China state firms account for two-thirds of debt defaults this year — private investment rapidly cools


China’s government-run enterprises account for 66.5 percent of total debt defaults so far this year, China’s official Securities Daily newspaper reported on Monday, citing information from the state asset regulator.

Although only six government-run firms have defaulted on debts so far this year, the total value amounted to more than 16.5 billion yuan (£1.8 billion), the paper said.

The State-Owned Asset Supervision and Administration Commission (SASAC) will strengthen the way it monitors maturing debts in the coming three months in a bid to reduce the risk of defaults, the paper said, citing an official with the commission.

China could allow industrial firms to convert their debts into equity stakes as early as next month, with the government now putting the finishing touches to a new plan, the official China Securities Journal reported on Monday.
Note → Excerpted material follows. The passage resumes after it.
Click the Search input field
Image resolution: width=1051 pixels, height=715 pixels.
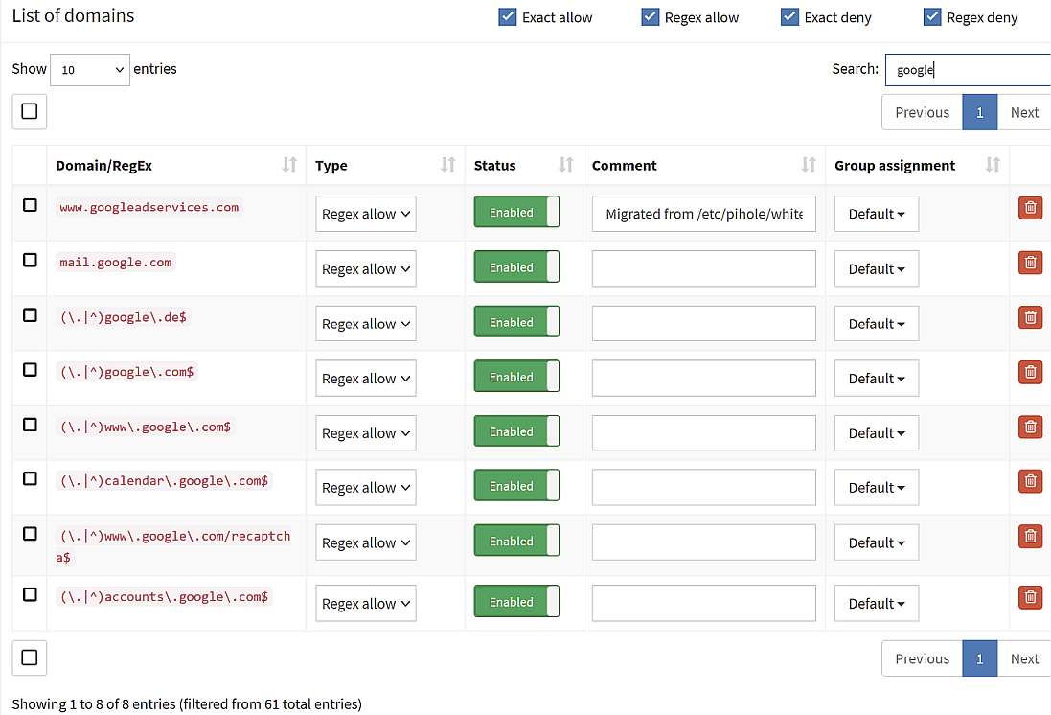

Debt has emerged as one of China’s biggest challenges, with the total load rising to 250 percent of gross domestic product (GDP) last year. The International Monetary Fund warned in June that China’s high corporate debt ratio of 145 percent of GDP could erode economic growth if not addressed.

But China has grown more reliant on often bloated and inefficient state firms to generate economic growth as private investment rapidly cools, raising concerns over whether it will press ahead with reforms.

Officials have insisted that the new debt-to-equity programme would not be used to prop up so-called “zombie enterprises”, those that would not survive without life support from local banks and governments.

A report released last month by the National Academy of Development and Strategy at Renmin University in Beijing found 51.43 percent of listed steel firms surveyed could be classified as zombie firms.